Enough from me. Here’s what you had to say:

* Ray Bragg: “I appreciate and read with enthusiasm your ‘A to Z’ choices for Pomona. It is refreshing because you haven’t just fallen back on the easy, ‘old,’ historical alphabetical choices. Instead, you have blended them with ‘new’ choices, because that is what makes a city vibrant — it has the capacity to change over time…”

* Pat Page: “It is good to see something positive for a change.”

* Jaime: “Just wanted to tell you that we look forward every week to your series. Don’t change anything.”

* Ruth Wells: “I have kept them all. … Very interesting are the various items listed but passed by for each letter.”

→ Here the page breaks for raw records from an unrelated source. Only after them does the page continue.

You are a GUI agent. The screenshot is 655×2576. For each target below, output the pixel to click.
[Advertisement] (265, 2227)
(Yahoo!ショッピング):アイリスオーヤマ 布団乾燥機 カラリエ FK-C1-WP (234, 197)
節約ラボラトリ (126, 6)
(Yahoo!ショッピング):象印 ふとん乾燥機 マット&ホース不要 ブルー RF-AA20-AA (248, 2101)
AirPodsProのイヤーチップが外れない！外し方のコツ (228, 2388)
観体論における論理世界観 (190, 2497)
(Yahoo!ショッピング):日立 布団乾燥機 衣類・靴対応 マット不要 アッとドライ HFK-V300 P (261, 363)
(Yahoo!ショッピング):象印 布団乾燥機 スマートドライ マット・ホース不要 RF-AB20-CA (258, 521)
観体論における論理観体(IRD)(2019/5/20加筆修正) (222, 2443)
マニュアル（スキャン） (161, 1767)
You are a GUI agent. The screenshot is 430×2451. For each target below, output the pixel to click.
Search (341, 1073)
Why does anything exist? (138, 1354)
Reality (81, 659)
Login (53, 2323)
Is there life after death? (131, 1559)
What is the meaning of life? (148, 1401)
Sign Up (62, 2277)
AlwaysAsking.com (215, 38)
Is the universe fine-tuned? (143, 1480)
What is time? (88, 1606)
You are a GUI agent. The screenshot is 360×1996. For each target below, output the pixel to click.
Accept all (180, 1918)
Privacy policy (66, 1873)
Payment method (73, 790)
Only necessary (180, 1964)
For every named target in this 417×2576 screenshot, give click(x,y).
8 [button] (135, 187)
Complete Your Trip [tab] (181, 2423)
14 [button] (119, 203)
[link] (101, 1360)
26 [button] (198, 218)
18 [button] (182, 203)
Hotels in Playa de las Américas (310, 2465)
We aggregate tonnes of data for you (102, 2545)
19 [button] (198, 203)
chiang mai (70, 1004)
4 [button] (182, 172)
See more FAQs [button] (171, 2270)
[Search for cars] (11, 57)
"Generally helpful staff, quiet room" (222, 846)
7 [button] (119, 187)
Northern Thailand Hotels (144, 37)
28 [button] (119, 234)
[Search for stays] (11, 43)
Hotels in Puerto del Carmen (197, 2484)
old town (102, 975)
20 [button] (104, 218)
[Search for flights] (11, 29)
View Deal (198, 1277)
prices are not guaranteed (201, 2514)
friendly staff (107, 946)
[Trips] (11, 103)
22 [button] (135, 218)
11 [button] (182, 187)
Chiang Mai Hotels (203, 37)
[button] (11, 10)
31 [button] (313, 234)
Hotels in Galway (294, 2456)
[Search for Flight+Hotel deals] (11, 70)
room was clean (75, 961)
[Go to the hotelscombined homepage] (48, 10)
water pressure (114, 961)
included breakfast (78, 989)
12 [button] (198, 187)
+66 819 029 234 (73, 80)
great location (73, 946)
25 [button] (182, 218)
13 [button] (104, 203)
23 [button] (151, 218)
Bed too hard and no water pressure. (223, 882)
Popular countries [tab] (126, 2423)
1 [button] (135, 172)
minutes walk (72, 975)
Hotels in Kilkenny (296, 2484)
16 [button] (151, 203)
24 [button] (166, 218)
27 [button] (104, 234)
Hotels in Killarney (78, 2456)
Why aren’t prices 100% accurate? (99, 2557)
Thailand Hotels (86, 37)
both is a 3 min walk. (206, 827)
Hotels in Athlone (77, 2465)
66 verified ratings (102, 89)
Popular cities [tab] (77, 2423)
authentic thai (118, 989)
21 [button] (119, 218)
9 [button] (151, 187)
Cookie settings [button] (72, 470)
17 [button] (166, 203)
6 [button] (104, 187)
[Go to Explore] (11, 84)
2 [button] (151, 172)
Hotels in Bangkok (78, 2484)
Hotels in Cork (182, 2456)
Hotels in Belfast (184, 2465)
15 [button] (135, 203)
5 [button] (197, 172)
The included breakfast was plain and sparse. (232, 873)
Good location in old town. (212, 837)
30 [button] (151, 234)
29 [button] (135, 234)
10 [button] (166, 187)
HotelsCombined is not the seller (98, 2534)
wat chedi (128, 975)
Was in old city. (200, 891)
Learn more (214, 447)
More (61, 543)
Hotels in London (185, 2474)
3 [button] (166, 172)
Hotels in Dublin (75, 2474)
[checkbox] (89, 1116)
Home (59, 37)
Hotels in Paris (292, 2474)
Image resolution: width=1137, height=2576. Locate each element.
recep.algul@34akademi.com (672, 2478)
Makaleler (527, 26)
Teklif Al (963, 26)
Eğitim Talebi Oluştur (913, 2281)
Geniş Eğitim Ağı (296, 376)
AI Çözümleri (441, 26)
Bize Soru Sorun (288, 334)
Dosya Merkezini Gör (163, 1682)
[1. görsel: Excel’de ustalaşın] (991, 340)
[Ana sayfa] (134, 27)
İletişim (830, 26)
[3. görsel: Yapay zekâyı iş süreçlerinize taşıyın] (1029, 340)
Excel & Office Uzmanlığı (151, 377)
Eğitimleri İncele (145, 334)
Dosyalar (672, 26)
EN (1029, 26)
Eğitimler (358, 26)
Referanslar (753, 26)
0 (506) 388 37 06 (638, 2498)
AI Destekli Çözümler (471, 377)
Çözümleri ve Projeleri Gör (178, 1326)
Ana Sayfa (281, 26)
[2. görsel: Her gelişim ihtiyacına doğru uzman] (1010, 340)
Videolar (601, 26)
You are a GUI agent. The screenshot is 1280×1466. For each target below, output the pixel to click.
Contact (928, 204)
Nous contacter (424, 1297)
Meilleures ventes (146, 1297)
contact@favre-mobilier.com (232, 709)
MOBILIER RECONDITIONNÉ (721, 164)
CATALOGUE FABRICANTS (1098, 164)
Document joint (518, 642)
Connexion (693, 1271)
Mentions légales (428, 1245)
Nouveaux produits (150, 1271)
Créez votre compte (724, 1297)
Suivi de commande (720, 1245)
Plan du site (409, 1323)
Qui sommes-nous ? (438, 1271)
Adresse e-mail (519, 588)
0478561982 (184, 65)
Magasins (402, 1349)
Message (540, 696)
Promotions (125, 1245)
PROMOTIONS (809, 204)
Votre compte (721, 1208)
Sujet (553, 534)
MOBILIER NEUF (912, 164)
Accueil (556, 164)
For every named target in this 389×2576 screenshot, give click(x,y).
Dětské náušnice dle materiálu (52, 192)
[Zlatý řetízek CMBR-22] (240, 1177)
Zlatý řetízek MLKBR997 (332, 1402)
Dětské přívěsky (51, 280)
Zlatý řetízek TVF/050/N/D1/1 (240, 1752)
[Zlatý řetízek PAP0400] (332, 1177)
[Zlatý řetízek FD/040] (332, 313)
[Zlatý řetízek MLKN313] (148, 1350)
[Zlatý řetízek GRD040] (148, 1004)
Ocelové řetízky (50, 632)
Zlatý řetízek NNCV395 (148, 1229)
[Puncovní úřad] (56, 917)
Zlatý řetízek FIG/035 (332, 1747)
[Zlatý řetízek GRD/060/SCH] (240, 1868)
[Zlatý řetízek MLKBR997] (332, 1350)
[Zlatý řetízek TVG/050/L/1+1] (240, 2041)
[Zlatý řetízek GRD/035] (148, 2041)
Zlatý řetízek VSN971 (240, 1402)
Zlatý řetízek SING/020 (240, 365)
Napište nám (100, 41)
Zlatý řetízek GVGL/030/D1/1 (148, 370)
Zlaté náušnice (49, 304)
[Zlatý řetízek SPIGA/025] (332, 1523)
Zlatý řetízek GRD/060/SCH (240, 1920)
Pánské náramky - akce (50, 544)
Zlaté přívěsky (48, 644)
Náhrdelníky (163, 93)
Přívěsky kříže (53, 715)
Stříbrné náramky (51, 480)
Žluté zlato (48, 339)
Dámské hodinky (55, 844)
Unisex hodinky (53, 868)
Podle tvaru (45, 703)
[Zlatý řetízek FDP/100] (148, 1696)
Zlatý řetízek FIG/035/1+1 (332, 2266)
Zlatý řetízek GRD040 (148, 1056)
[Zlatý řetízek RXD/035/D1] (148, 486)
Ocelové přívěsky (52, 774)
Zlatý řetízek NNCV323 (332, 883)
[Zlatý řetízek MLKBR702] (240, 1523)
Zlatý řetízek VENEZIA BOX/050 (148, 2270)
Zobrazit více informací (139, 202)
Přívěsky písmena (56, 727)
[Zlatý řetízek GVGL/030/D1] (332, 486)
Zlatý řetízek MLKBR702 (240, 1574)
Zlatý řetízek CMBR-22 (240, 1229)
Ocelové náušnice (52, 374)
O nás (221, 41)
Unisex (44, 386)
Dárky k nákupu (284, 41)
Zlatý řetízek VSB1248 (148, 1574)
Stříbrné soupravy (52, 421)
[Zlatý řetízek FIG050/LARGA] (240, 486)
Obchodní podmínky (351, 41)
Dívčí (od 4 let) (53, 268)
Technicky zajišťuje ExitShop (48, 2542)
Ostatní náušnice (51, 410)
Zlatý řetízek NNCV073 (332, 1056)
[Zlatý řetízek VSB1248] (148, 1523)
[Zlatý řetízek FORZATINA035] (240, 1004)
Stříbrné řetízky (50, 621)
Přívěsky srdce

* Gene Harvey: “When you start looking in detail at one city, you find out all the interesting things about it.”

* Teresa Delgadillo: “(Your series) informs me about the city which I’ve lived in for 12 years. … I actually cut out your articles and go see some of the places you refer to that I don’t know about. Second Street Bistro is probably the best … my boyfriend and I tried it and it was fantastic.”

* Fred Goul: “You are doing a great job with the alphabet soup for Pomona. Suggest you might change the ground rules for the second half of the Pomona alphabet and combine some of the letters. Besides, just
how much material can you find with Q, V or X on Pomona?”

* Monique Ramirez: “I couldn’t believe that nobody has written you since the letter I. Well, I just wanted to say that I love reading the ‘Pomona A to Z’ columns. I’m a third-generation native of Pomona.”

* Bernice Alexander: “Although I live in Upland, I am enjoying your thoughts on Pomona.”

* Danny McColgan: “Just wanted to say that I do like your ‘Pomona A to Z’ articles, being a second-generation Pomonan who started reading and delivering the Prog when I was a youngster in the early
’60s.”

On a personal note, the 10 responses this week were more than I’d received for all 13 “A to Z” columns combined. So I appreciate the support. This series might be the most fun I’ve had in 17 years in journalism.

Coming up: More of the same. I know it’s a bad thing when John Kerry says it about a second Bush Administration, but I hope you’ll enjoy N through Z anyway.

Especially Q, V and X.

(David Allen writes Sunday, Wednesday and Friday, in that order.)